We now turn to the merits of this appeal. By way of background, it is well established that the traditional American rule disfavors the award of attorney's fees in the absence of statutory or contractual authorization. Summit Valley Indus., Inc. v. Local 112, United Bhd. of Carpenters and Joiners, 456 U.S. 717, 721, 102 S. Ct. 2112, 2114-15, 72 L. Ed. 2d 511 (1982). Under the exercise of its equitable powers, however, a federal court may fashion an attorney's fees award to successful litigants who confer a common benefit upon a class of individuals not participating in the litigation. Mills v. Electric Auto-Lite Co., 396 U.S. 375, 391-92, 90 S. Ct. 616, 625-26, 24 L. Ed. 2d 593 (1970). At the heart of this exception is a concern for fairness and unjust enrichment; the law will not reward those who reap the substantial benefits of litigation without participating in its costs. As explained by the Supreme Court, " [t]o allow the others to obtain full benefit from the plaintiff's efforts without contributing equally to the litigation expenses would be to enrich the others unjustly at the plaintiff's expense." Id. at 392, 90 S. Ct. at 625. The origins of this doctrine can be traced to the common fund rule whereby those who share in a fund must participate in paying attorney's fees when a prevailing plaintiff's litigation redounds to the benefit of the common fund. See Hall v. Cole, 412 U.S. 1, 5 n. 7, 93 S. Ct. 1943, 1947 n. 7, 36 L. Ed. 2d 702 (1973); 1 Dan B. Dobbs, Law of Remedies § 3.10(2) (2d ed.1993).

Under the common benefit doctrine, an award of attorney's fees is appropriate where "the plaintiff's successful litigation confers 'a substantial benefit on the members of an ascertainable class, and where the court's jurisdiction over the subject matter of the suit makes possible an award that will operate to spread the costs proportionately among them.' " Hall, 412 U.S. at 5, 93 S. Ct. at 1946 (quoting Mills, 396 U.S. at 393-94, 90 S. Ct. at 626-27). This test entails satisfying three distinct elements: (1) the plaintiff must confer a substantial benefit; (2) to members of an ascertainable class; and (3) the court must ensure that the costs are proportionally spread among that class. Because this test may be read literally to include every lawsuit against any institutional defendant, we have refined this language further. In Marshall v. United Steelworkers, 666 F.2d 845, 848 (3d Cir. 1981), this court inquired: (1) whether the benefits may be traced with some accuracy; (2) whether the class of beneficiaries are readily identifiable; and, (3) whether there is a reasonable basis for confidence that the costs may be shifted with some precision to those benefitting.

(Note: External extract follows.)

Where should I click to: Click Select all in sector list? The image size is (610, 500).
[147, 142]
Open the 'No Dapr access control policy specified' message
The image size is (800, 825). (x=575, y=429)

In examining the applicability of the common benefit doctrine, the district court recounted the Mills test of substantial benefit, commonality, and apportionment. The court stated without comment that the plaintiffs satisfied the last two elements of commonality and apportionment. As to substantial benefit, the court reasoned that the plaintiffs, through their lawsuit, taught the Union a "generalized lesson" that it should respect the finality of arbitration. Because all Union members would benefit from the Union's respect for the law, the district court concluded that there was indeed a common benefit which mandated fee shifting to achieve equity.

The Union on appeal initially argues that the common benefit doctrine cannot apply to fair representation actions under the labor laws. The Union's argument here is that duty of fair representation cases "are no different in conception from a lawsuit by a person injured in a motor vehicle accident." Br. at 18. In the Union's view, to award attorney's fees in these types of cases would constitute a derogation of the American rule because these actions, like negligence claims, are not well suited to vindicate public rights.

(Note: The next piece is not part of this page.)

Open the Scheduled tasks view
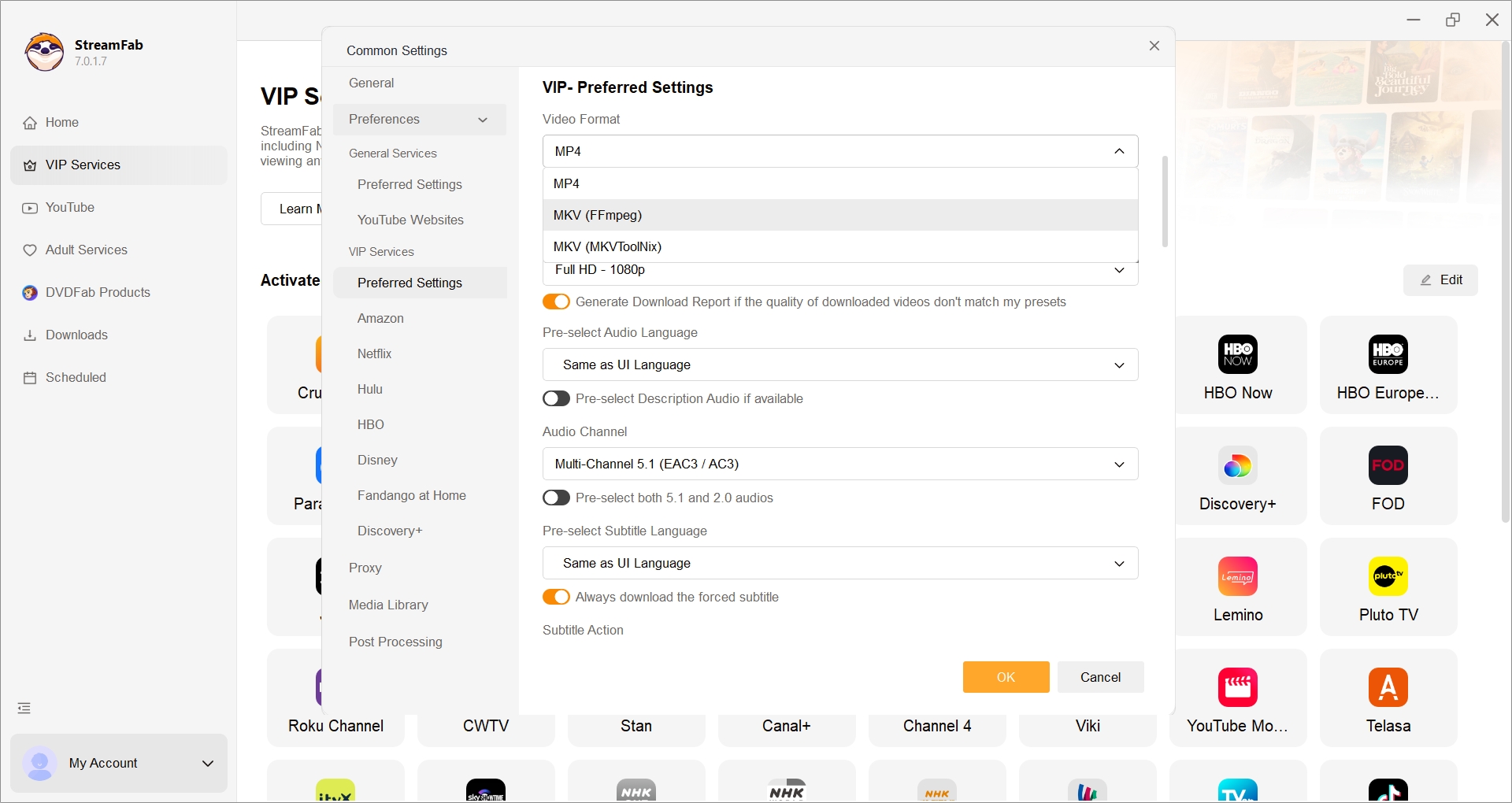 coord(75,377)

In the alternative, the Union posits that none of the Mills common benefit elements are met in this case. There was no substantial benefit, the Union contends, because the plaintiffs' litigation was not a "general vindication" of Union members' rights. Even if there were a benefit, the Union argues that it was not a common one because the plaintiffs benefitted by vindicating their own seniority rights, and the other Union members did not stand to share that benefit in common with the plaintiffs, as their seniority interests were in fact adverse to the plaintiffs. Finally, the Union notes that there would be no way to achieve true apportionment in this case because attorney's fees would come out of Union funds to which all members contribute pro rata, yet all Union members would not benefit equally from the litigation.

The plaintiffs, on the other hand, argue that their litigation against the Union had established a violation of fair representation duties owed to them under the labor laws. From this, they assert that a substantial benefit has been rendered to all Union members through the vindication of this legal right. They consequently conclude that fee-shifting under the common benefit doctrine is appropriate in this case.

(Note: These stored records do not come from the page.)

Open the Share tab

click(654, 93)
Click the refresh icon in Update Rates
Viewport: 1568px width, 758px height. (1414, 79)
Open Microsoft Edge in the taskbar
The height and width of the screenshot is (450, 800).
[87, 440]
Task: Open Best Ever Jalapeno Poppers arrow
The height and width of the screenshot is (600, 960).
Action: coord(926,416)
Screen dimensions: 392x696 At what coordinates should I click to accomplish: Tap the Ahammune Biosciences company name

In order to determine the availability of attorney's fees under the common benefit doctrine, this court must apply the three part test announced in Mills and its progeny. We cannot accept the Union's argument that fair representation cases cannot form the basis for attorney's fees under this theory of fee-shifting. As we have previously stated, the common benefit doctrine stems from an inherent power to fashion equitable relief, and we have not hesitated to summon this authority where "overriding considerations indicate the need for such a recovery." Brennan v. United Steelworkers, 554 F.2d 586, 600 (3d Cir. 1977) (quoting Mills, 396 U.S. at 391-92, 90 S. Ct. at 625). Application of the doctrine is not predicated upon the type of action sustained, but depends instead on the equitable circumstances of each case. Indeed, the Supreme Court and lower federal courts have applied the doctrine in a myriad of circumstances without announcing absolutes regarding applicability. See 1 Mary F. Derfner & Arthur D. Wolf, Court Awarded Attorney Fees p 3.01 (1997) (surveying cases). We will accordingly apply each of the Mills criteria to examine whether the district court possessed the legal authority in the present context to award attorney's fees under the common benefit doctrine.

The first element to be analyzed is the existence of a "substantial benefit" common to all class members that may be traced with some accuracy. We have previously held that attorney's fees may be proper even though the benefit conferred is nonpecuniary in nature. Merola v. Atlantic Richfield Co., 515 F.2d 165, 169-70 (3d Cir. 1975). As Mills makes clear, " [t]he fact that this suit has not yet produced, and may never produce, a monetary recovery from which the fees could be paid does not preclude an award based on this rationale." 396 U.S. at 392, 90 S. Ct. at 625. What is of utmost importance here is the nature and quality of the common benefits attained from litigation rather than any particular quantification into dollar amounts. As a result, the fact that the plaintiffs did not procure damages in their action against the Union is inapposite to our analysis and would not, on its own, preclude fee-shifting under the common benefit doctrine.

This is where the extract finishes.